At what stage of development is the project?

If it’s just now starting, do we have the people capacity to handle such an architectural choice? People capacity should be understood as both the number of engineers the team has as well as the knowledge each of them has.

Make no mistake, microservices are great, but they bring a lot of overhead and additional work for the development team (discoverability, monitoring, alerting, distributed log tracing, async communication channels, CI/CD, distributed (or not) storage, etc, etc). Understanding if the team has the capacity to handle such a decision early on is critical to deciding in favor or against the adoption of such an architecture.

If the project is already ongoing and is deployed, has end users, and is getting the results the stakeholders wanted (financial or other), then there are a couple of scenarios that are interesting to analyse.

At this stage of the company’s life, there are probably a lot more engineers joining the team. The company may be growing its technical people count and at the same time specialising the engineers, managers, designers, etc in several different verticals inside the product.
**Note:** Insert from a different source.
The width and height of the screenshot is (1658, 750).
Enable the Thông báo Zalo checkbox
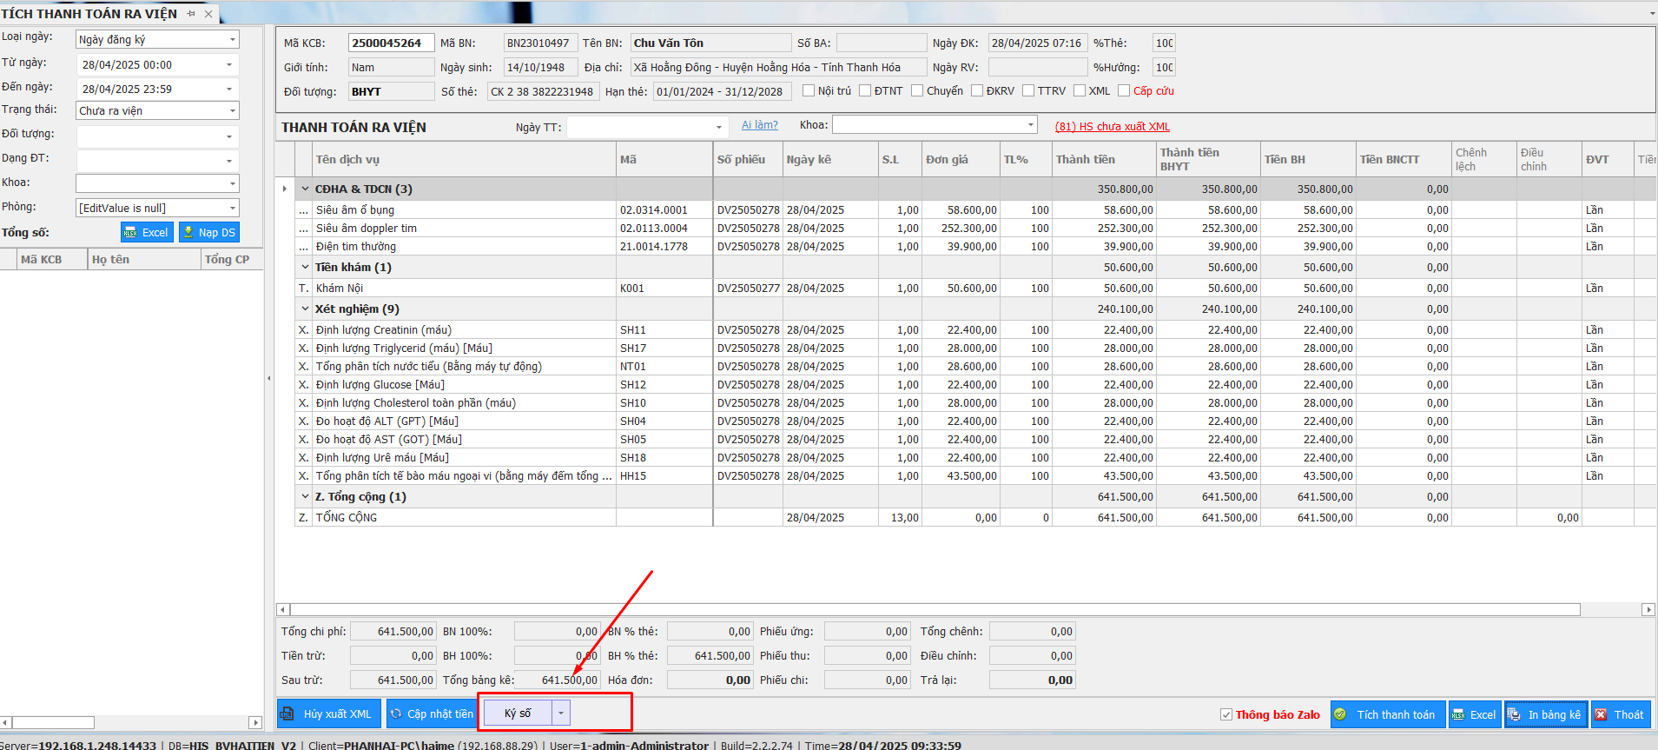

If a company is making the choice to use verticals to represent the different parts of their technical product, then these verticals are good candidates to split into microservices/microfrontends, since at this stage the capacity would be guaranteed to handle the different services and the overhead of managing the microservices environment.

The core of the issue that I want to bring out in this topic is that it’s sometimes smarter to start with a well-structured monolith than to start with architectures that the team is not equipped to handle, just because it’s the “right” way to do something. There’s no single right way to do anything most of the time. There may be a good way, given the context, the limitations, and the capacity of the team involved. That’s the important context that engineers have to be aware of at all times while making choices.


Let’s use domain driven design (DDD). (Somewhere, some engineering manager or head of engineering telling to their team)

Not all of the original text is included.